On his desk rests a framed Far Side comic strip depicting the Devil sticking his pitchfork into a guy standing in front of two doors. One door has a sign that says: Damned if you do. The other door's sign reads: Damned if you don't. The Devil says to the guy: "C'mon, c'mon, it's one or the other."

Halfway through the cancer stick, Arriola takes a phone call from a disgruntled Miami taxpayer. Arriola puts August Barone, a 75-year-old retiree, on speakerphone. Barone demands an explanation about the fire fee controversy: "I want to know what happened to my money," Barone bellows. "Someone has created a fraud against the people of Miami, and I want to know what is being done about it!"

During the half-hour conversation, Arriola coolly shares his version of events with Barone while chain-smoking at least five cigarettes. As he relays his story to Barone, Arriola accuses the Miami Herald of making him look like a liar.

Barone: "But the people who were paying the fire fee where never notified about this settlement. That is the fault of the people running the city, not the Miami Herald ."

Arriola: "And I'm telling you we are trying to get your money back. That is why we went to court."

Barone: "You know it is very difficult for the average taxpayer to know who is telling the truth and who is telling a lie."

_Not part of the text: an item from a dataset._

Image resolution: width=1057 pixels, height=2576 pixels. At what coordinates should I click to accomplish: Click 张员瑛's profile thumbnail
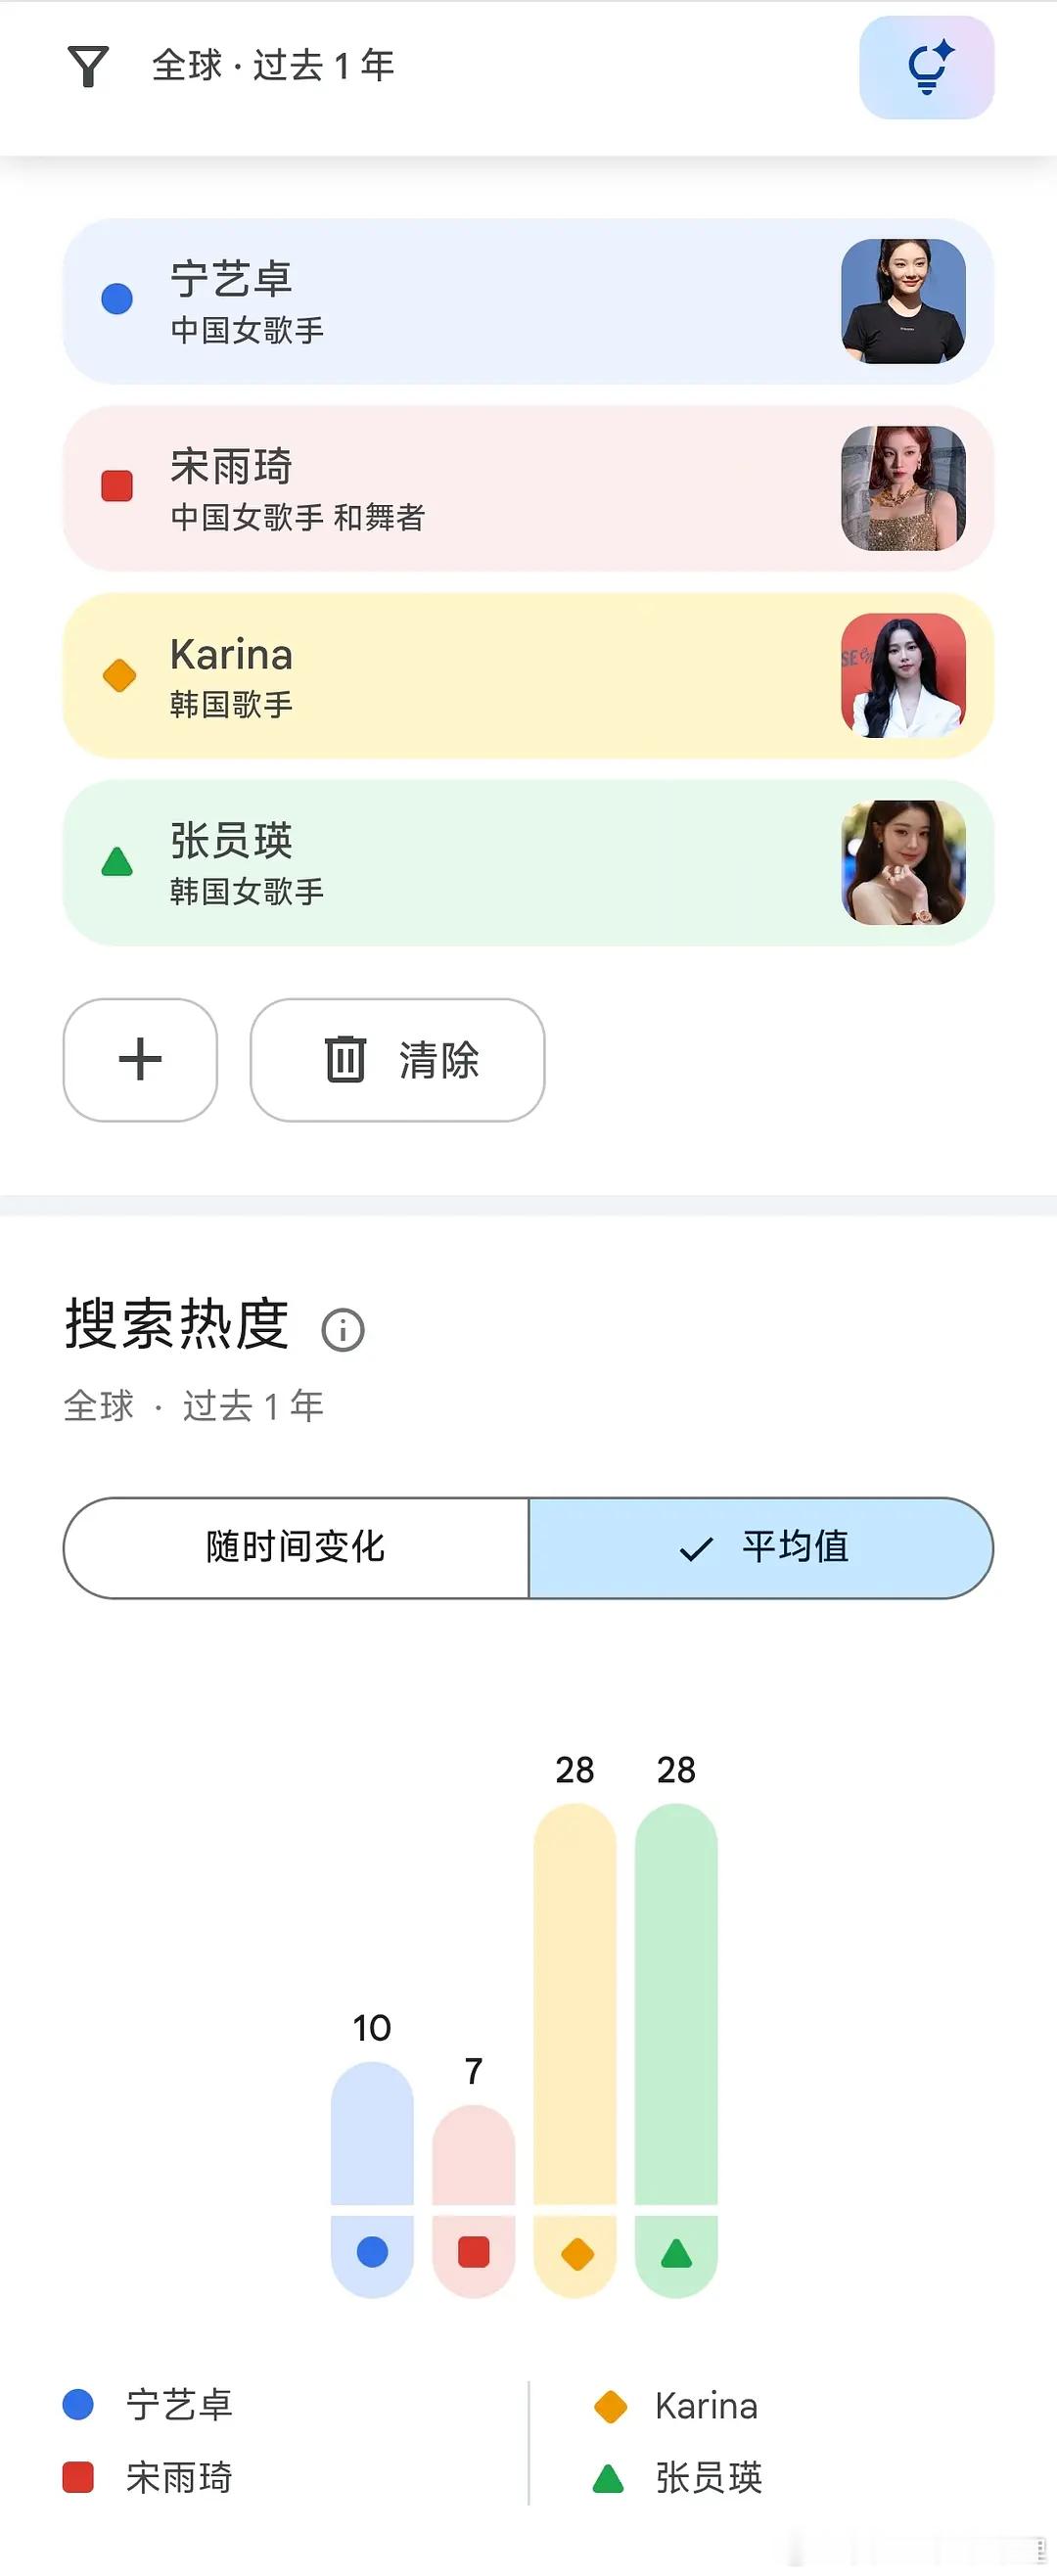(903, 862)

Two weeks after his conversation with the city manager, Barone says he doesn't believe Arriola when he claims he didn't know the seven million dollars was going only to the seven plaintiffs. Barone cites the testimony of Hank Adorno and former city attorneys Alex Villarelo and Charles Mays, all of whom refuted Arriola's version of events. Under oath, Adorno insisted Arriola was fully aware the settlement would go only to his clients. Under oath, Mays relayed that Arriola knew the city's strategy was to allow the statute of limitations to run out on certifying the lawsuit as a class action so no other taxpayer could make a claim against the city. Under oath, Villarelo denied advising Arriola that he should personally meet with Adorno to hash out an agreement.

"Someone is telling a lie," Barone reasons. "Are you to believe the many people who are telling the same story, or Joe Arriola, who is telling us something else? I can only assume that the city manager did what he would have done as a private businessman: He took the easy way out."

In the late afternoon on February 2, Arriola is doing his best not to pay attention to the commotion outside city hall. Several dozen people have gathered in front of the building, carrying placards reading: "Let Go of Joe!" and "Fire Arriola!"

For nearly an hour, about 100 protesters chant for Arriola's ouster. The impromptu protest was organized by 42-year-old paralegal Yvonne Bayona, a member of the Roads-Vizcaya Homeowners Association who battled with the city administration and Commissioner Joe Sanchez to save the majestic trees on Cuban Memorial Boulevard last year. During that brouhaha, Bayona had her own run-in with Arriola at a public meeting. "He kept saying things that were not true," Bayona recalls. "When I tried to correct him, he ordered two police officers to kick me out of the meeting."